13:00 EDT / 18:00 BST / 19:00 CEST



Event Abstract:

A series of papers have explored the use of Deep Neural Nets to substantially speed up the calibration of pricing models. This paper uses Chebyshev Tensors for the same purpose. In particular, it shows how the computational bottleneck in the calibration of the rough Bergomi volatility model can be alleviated using Chebyhsev Tensors. The calibration speed and accuracy obtained in this paper is comparable to when Deep Neural Nets are used. Building efforts, however, are up to 100 times lower, allowing for much faster pricing model proxy update – a feature of particular importance at times of market distress. This constitutes a further enhancement over the already sizable improvement provided by Deep Neural Nets.



About the Speakers:

Dr. Ignacio Ruiz is Founder & CEO of MoCaX Intelligence, a niche company specialised in algorithmic High-Performance Computing & AI. Previously, he held Vice President and Director-level positions in quantitative risk management in Credit Suisse, BNP Paribas and Scotiabank. He has co-authored the book “Machine Learning for Risk Calculations”. He authored also “XVA Desks”, and has published several quantitative articles in top journals. He holds a Ph.D. in Physics from Cambridge University.

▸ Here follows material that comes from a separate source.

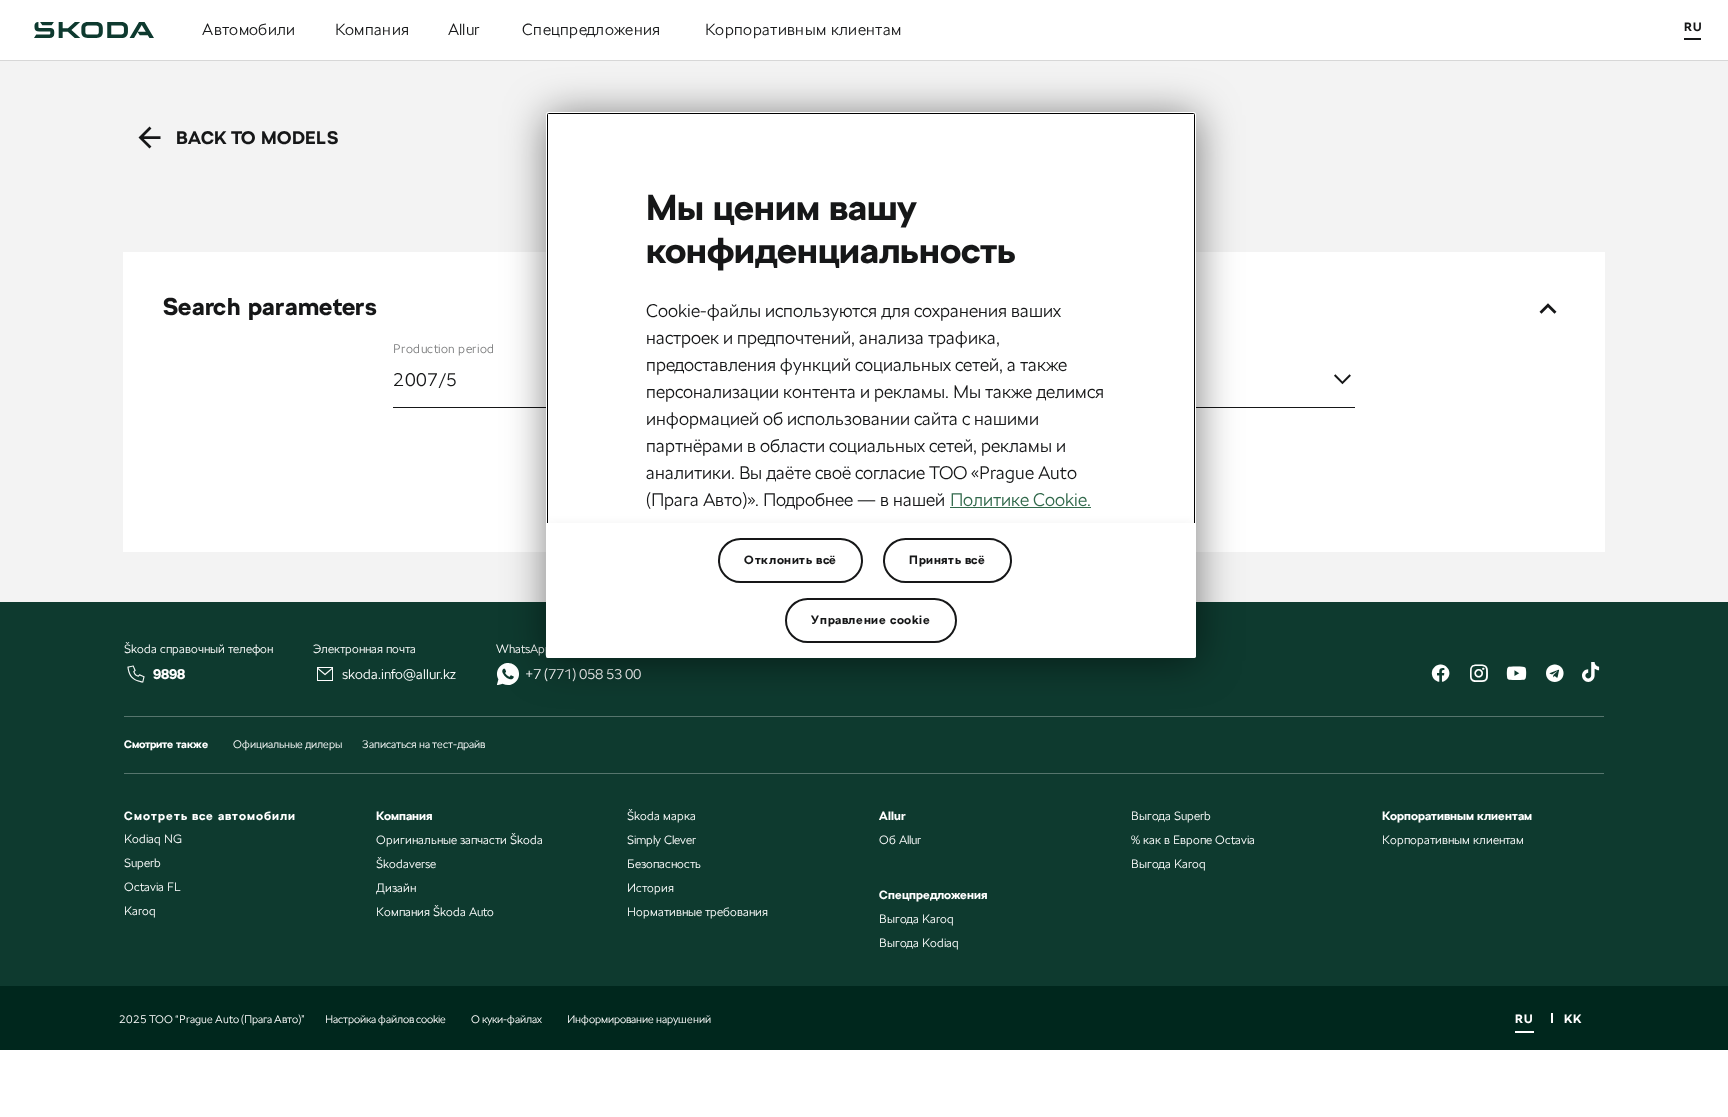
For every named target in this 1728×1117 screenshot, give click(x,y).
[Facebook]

Dr. Mariano Zeron is an expert in quantitative analytics of Machine Learning in risk calculations. He is currently the Head of Analytics at Cognext, and he has been the Head of R&D at MoCaX Intelligence. He has co-authored the book “Machine Learning for Risk Calculations”. He has vast experience in Chebyshev Tensors machine-learning and related disciplines, and their application to quantitative problems in the financial markets. Mariano holds a Ph.D. in Mathematics from Cambridge University.